As of 11 this morning the United Auto Workers went on strike from General Motors facilities. Anyone who has been in Lansing for any period of time knows that the city is tied indelibly to General Motors, and as a result the UAW. For many years it was GM and the UAW that provided a living wage to the area residents, and to a large extent this is still the case. Of course, General Motors has fallen on hard times, and as a result, Lansing and its citizens have felt the pain.
I decided to go out and take a few photos of the people directly affected by this strike, so of course I reached for my digital camera. As happens often, the batteries were completely dead and I reached for a few more reliable, if antiquated, pieces of equipment: Olympus XA, Konica I, and Polaroid SX-70. It is, of course, the Polaroid you see here - more later when I get the 35mm film developed.
It was odd, me using a Konica from 1952 to photograph an organized strike. An old rangefinder has been the camera to use for journalistic photography since about World War II. I realized that a lot of what the UAW fights to preserve are the values that went into the making of my old Konica. High level of quality, hand-crafted precision, these are qualities that have since been replaced by automated manufacturing processes, cost-saving materials, and overseas construction and assembly. There is no way you could build a camera like the Konica today, things just aren't made that way anymore. What was once done by skilled labor with metal is now done by computer and robot with plastic.

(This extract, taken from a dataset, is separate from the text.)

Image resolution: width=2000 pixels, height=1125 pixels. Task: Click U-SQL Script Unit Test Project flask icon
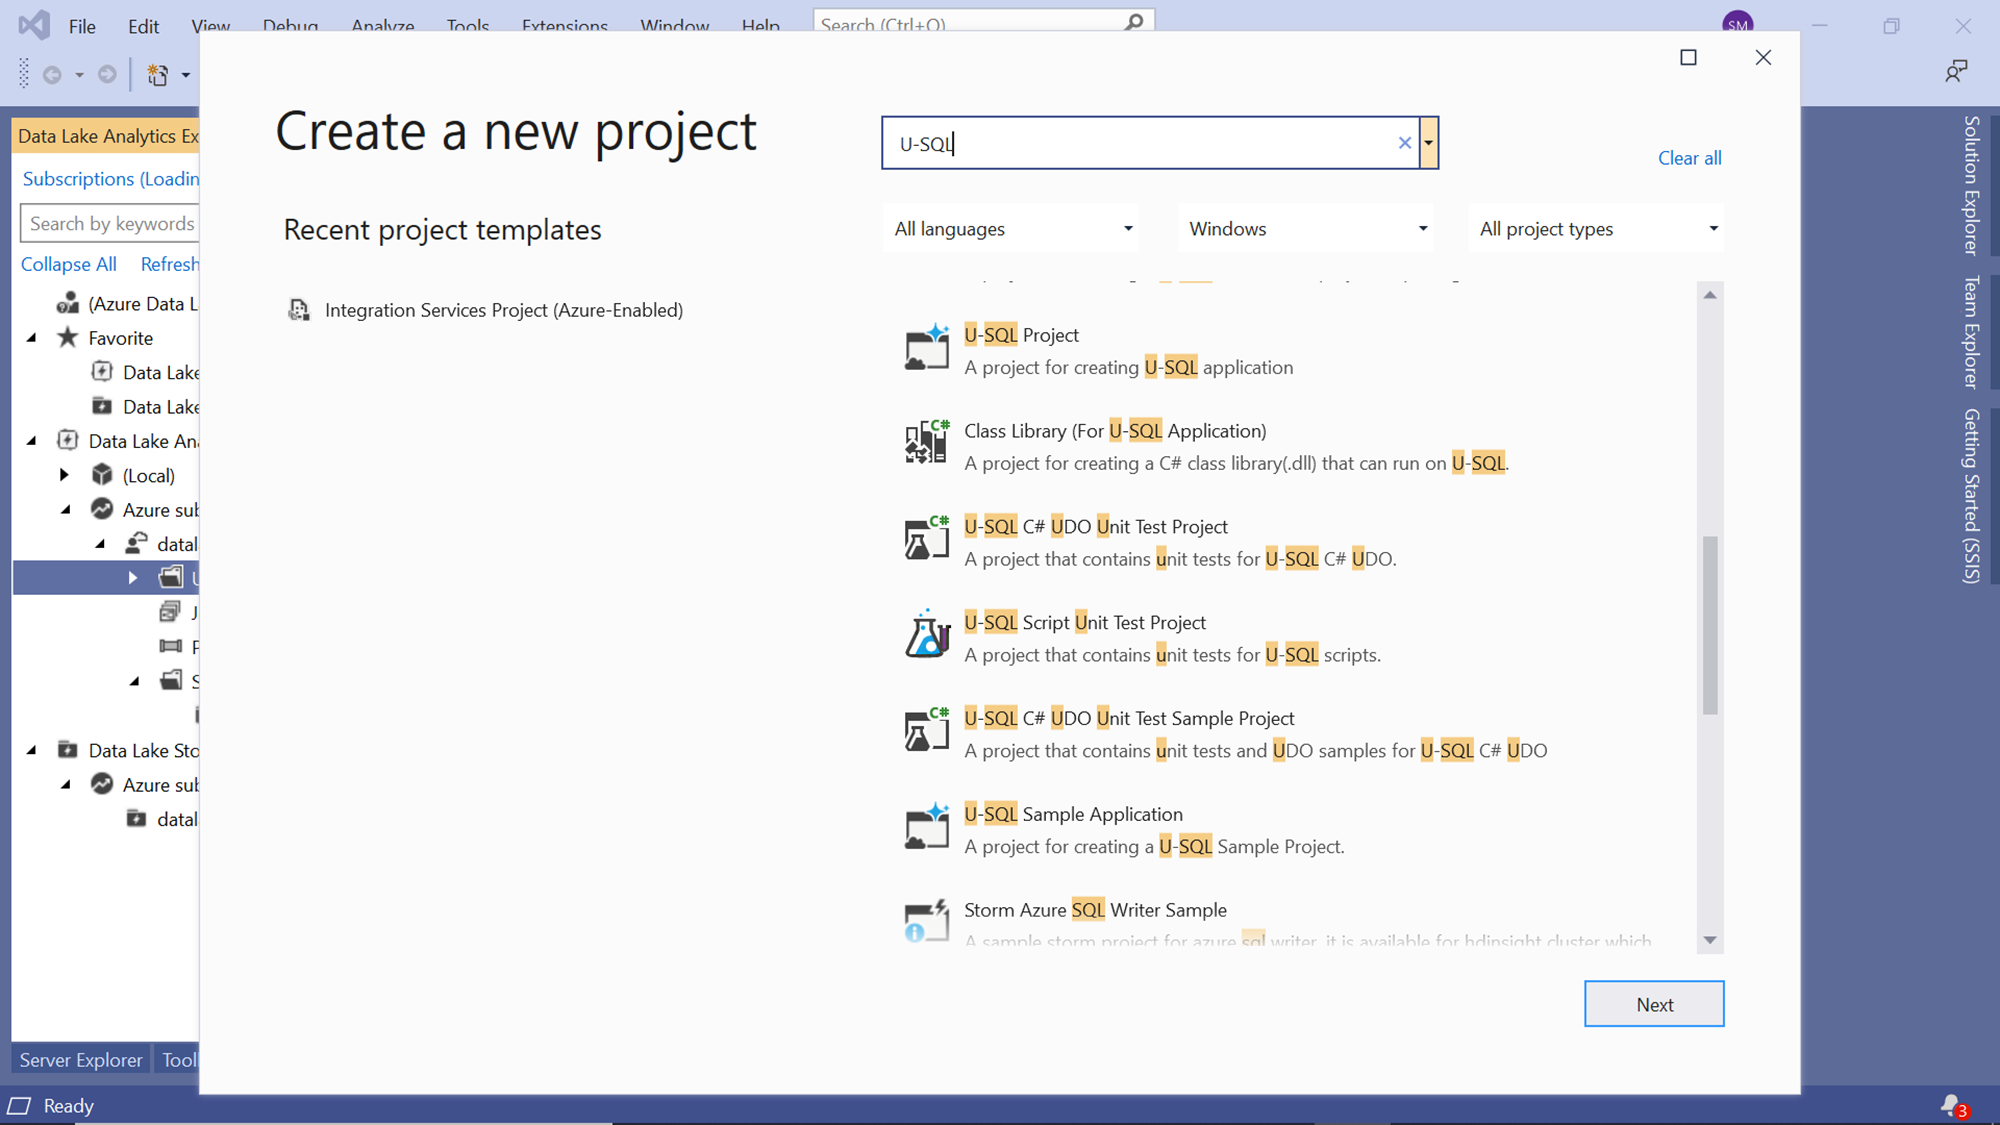click(x=926, y=636)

It's much too late to turn that boat around, as the UAW and its members long ago realized. The media has reported that this strike is about retiree benefits, but the real meat of the matter has to be long term job security. These workers are rightly concerned about staying employed, as they have watched countless coworkers sent packing in the last couple decades, their jobs replaced in foreign countries by fewer workers, paid less.
It's not a problem I can solve, but I do support the UAW and its members. Nobody wants the strike to last forever, and people wrongly blame the union for GM's downward spiral. As one of the strikers put it, "I'd love to see GM make a billion dollars next quarter." These people don't want the moon, they want a reasonable compromise that makes sure both parties can stay afloat in difficult waters.
As a note about the photography, most of the strikers seemed upbeat and eager to talk and have their photos taken. From my experience the early hours of the strike are when people feel the most optimistic and free to cooperate, if you're inclined to take photos. A digital SLR would probably be the best for this kind of photography, but any "normal" lens will do, and just work with what you've got. Don't try to get people to pose for you as they are in this Polaroid - rarely will that work.